Heden en ook reeds gisterenavond zijn verscheidene leerlingen
hier tot Jezus gekomen. Nu zijn er wel een tiental bij Hem.
Onder dezen bevinden zich Saturninus, de zonen van Maria Heli,
die ook Jezus’ broeders genoemd worden en enige van Dabrat en
van Jozefs verwanten.
Wel waren de Farizeeën Hem hier niet uitgesproken vijandig
gezind, maar zij meenden het toch ook niet goed met Hem en
listig sloegen zij Hem gade.
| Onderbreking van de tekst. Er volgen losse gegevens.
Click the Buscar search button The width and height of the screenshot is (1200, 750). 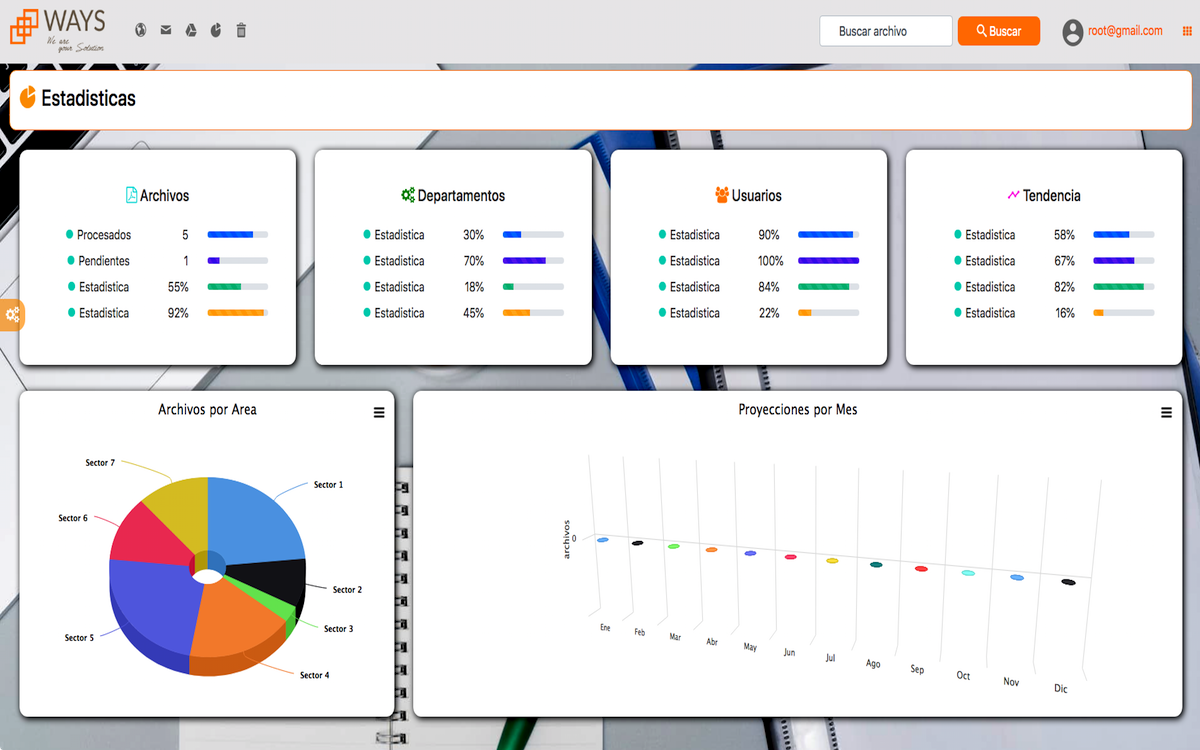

Ik bemerkte dit aan hun
dubbelzinnige woorden; zij gaven Hem de wens te kennen dat Hij
sommige zieken zou bezoeken en vroegen of Hij dan ook niet
onder henzelf naar degene wilde komen zien, die te Kafarnaüm
was geweest en zich in een deerniswekkende toestand bevond.
Zij veronderstelden dat Jezus dit zou geweigerd hebben, omdat
die man deel had uitgemaakt van het gezantschap dat Hem in die
stad moest bespieden, en omdat hij zich zeer vijandig gedragen
had; hij was daar zeer actief en honend tegen Jezus opgetreden,
omdat Hij sommige jongelingen niet tot leerlingen had willen
aannemen.
Nu was hij tot straf van dit onwaardig gedrag met een
eigenaardige ziekte geslagen: hij snikte bijna gedurig en had
daarbij hevige kramptrekkingen in het bovenlijf en ook brakingen;
hij kwijnde zienderogen weg; hij had vrouw en kinderen en was
tussen 30 en 40 jaar.
Hij lag daar uiterst ellendig en Jezus vroeg hem of hij weer
gezond wilde worden en of hij geloofde dat Hij hem
kon helpen.
Nu had hij zijn dapperheid verloren en verlegen en beschaamd
antwoordde hij: “Ja, Heer, ik geloof het.”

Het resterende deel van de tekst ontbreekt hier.